Instruction. Output the entries from the line containing "Choose the E77 shield near Ignacówka" through the end of the entries as a JSON list of strings, with one string per line and blank lines omitted.

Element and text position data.
— BEGIN —

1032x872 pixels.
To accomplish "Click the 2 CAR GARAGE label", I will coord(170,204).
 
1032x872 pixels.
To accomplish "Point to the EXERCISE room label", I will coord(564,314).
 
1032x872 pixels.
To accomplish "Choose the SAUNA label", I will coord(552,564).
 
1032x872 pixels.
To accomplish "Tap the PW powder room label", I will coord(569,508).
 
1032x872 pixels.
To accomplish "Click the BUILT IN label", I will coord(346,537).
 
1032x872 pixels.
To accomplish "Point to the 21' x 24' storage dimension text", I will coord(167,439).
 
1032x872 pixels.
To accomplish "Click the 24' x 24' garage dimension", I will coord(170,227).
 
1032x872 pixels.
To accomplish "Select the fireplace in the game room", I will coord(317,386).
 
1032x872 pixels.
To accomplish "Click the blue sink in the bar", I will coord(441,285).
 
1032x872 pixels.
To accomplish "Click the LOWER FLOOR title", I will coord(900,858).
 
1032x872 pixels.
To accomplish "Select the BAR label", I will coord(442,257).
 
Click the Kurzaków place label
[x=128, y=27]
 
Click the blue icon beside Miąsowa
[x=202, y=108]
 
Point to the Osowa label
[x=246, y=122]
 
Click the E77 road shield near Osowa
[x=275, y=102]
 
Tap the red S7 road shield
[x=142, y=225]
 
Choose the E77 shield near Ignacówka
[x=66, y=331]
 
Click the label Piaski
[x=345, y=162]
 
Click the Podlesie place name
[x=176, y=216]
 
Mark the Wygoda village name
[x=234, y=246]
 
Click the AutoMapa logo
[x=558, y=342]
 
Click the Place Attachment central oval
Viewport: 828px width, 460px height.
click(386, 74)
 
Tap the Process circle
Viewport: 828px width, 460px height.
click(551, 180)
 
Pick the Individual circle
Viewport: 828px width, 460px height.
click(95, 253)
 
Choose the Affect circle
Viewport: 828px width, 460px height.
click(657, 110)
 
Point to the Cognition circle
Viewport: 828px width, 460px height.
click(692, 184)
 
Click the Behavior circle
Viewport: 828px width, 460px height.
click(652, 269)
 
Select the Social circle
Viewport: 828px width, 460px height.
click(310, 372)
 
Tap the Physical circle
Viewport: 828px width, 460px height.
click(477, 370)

— END —

Task output.
[
  "Choose the E77 shield near Ignacówka",
  "[x=66, y=331]",
  "Click the label Piaski",
  "[x=345, y=162]",
  "Click the Podlesie place name",
  "[x=176, y=216]",
  "Mark the Wygoda village name",
  "[x=234, y=246]",
  "Click the AutoMapa logo",
  "[x=558, y=342]",
  "Click the Place Attachment central oval",
  "Viewport: 828px width, 460px height.",
  "click(386, 74)",
  "Tap the Process circle",
  "Viewport: 828px width, 460px height.",
  "click(551, 180)",
  "Pick the Individual circle",
  "Viewport: 828px width, 460px height.",
  "click(95, 253)",
  "Choose the Affect circle",
  "Viewport: 828px width, 460px height.",
  "click(657, 110)",
  "Point to the Cognition circle",
  "Viewport: 828px width, 460px height.",
  "click(692, 184)",
  "Click the Behavior circle",
  "Viewport: 828px width, 460px height.",
  "click(652, 269)",
  "Select the Social circle",
  "Viewport: 828px width, 460px height.",
  "click(310, 372)",
  "Tap the Physical circle",
  "Viewport: 828px width, 460px height.",
  "click(477, 370)"
]